Lebensfreude ist einer der vornehmsten Gründe des Musizierens. Das Gitarrenduo »TwoFour Twelve«, bestehend aus Aleksandar Vidojevic und Martin Zimny, hat sich dieses Motiv auf die Fahnen geschrieben und holt ein Höchstmaß an joie de vivre aus den zweimal sechs Saiten ihrer Instrumente heraus: Klassische Kompositionen aus den verschiedenen Regionen Spaniens, lateinamerikanische Klänge und Rhythmen und die Hits der Beatles stehen neben eigenen Kreationen und den Popsongs der britischen Formation Coldplay. Das alles geschieht im Zwiegespräch mit der heiter-unbeschwerten Architektur der Kirche Wickrathberg und dem Motto: ¡Viva la Vida! – Es lebe das Leben, es lebe die Schönheit, es lebe die Musik!
Am 24. September lädt Miroslav Nisić zur Erkundung eines populären aber unterschätzten Instrumentes ein: des Akkordeons, das in der osteuropäischen Folklore eine wichtige Rolle spielt und praktisch als Alleskönner behandelt wird. Das historische Ambiente der Stammenmühle bildet die Kulisse des historisch-geographischen Ausflugs von Domenico Scarlattis Sonaten zu Albéniz’ »Iberiana«, von Mozart zu osteuropäischen Weisen, von Astor Piazzollas »Tango Nuevo« bis hin zu George Enescus Liebeserklärung an die Ciocârlia – die ornithologische Senkrechtstarterin, die wir als stimmgewaltige Lerche kennen.
Der Abschlussabend des Niederrhein Musikfestivals führt am 22. Oktober in die immer wieder beeindruckenden Räume der Langen Foundation: Unter dem Motto »Ein Siegel aus Rubin« hat Anette Maiburg einen jüdische Kulturdialog aus Musik und Wort geschaffen.

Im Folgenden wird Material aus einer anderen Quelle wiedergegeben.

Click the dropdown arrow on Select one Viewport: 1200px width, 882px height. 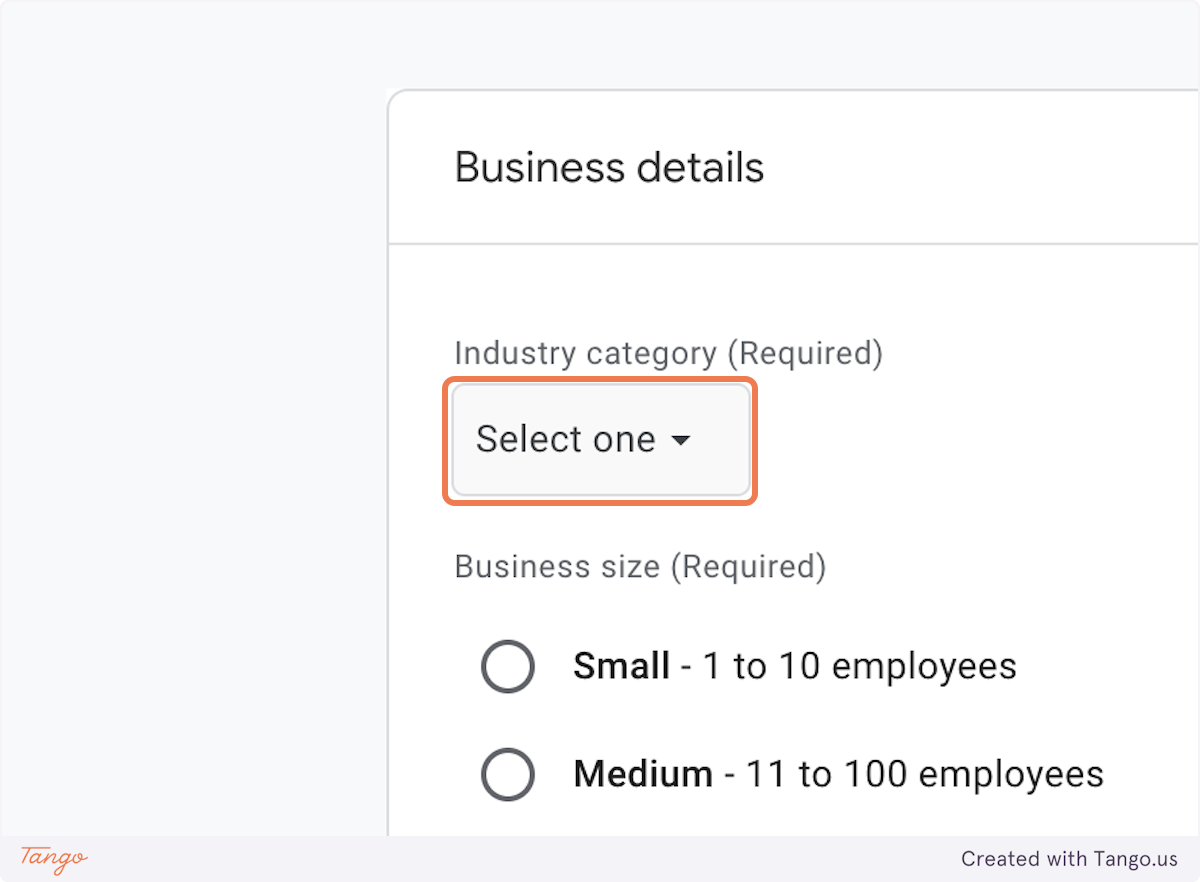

Zusammen mit der in Wiesbaden lebenden Sängerin Shai Terry spürt das Ensemble des Niederrhein Musikfestivals den engen Beziehungen jüdischer und nichtjüdischer Kultur nach, die weltweit zu entdecken sind. In maßgeschneiderten Arrangements erklingt der Facettenreichtum jüdischer Traditionen, die zum reichen musikalischen Welterbe beigetragen haben. Die in Russland geborene Schriftstellerin Lena Gorelik aus München trägt dazu Texte vor, die um die jüdische Verwurzelung und Identität in Deutschland sowie die Bedeutung der Sprache für die individuelle Selbstfindung kreisen.
Fortgesetzt wird in diesem Jahr auch der digitale Konzertsaal des Niederrhein Musikfestivals, den wir im letzten Jahr vermöge einer Förderung der KulturGemeinschaften und des Bankhauses Metzler realisieren konnten.
In dieser »virtuellen Philharmonie« gibt es Videoclips und Festivalfilme, Podcasts mit und über die Mitwirkenden, Fotoimpressionen der Konzerte und Hintergrundinformationen, kurzum alles, womit man sich inspirieren oder unterhalten lassen, eine kurze Auszeit vom Alltag nehmen oder eine musikalische Reise antreten kann. Natürlich wird auch 2023 nicht auf die beliebten Workshops und Werkstattkonzerte verzichtet, bei denen Schulklassen in ihrer gewohnten Umgebung selbst improvisieren dürfen und die Musik tänzerisch mitgestalten können.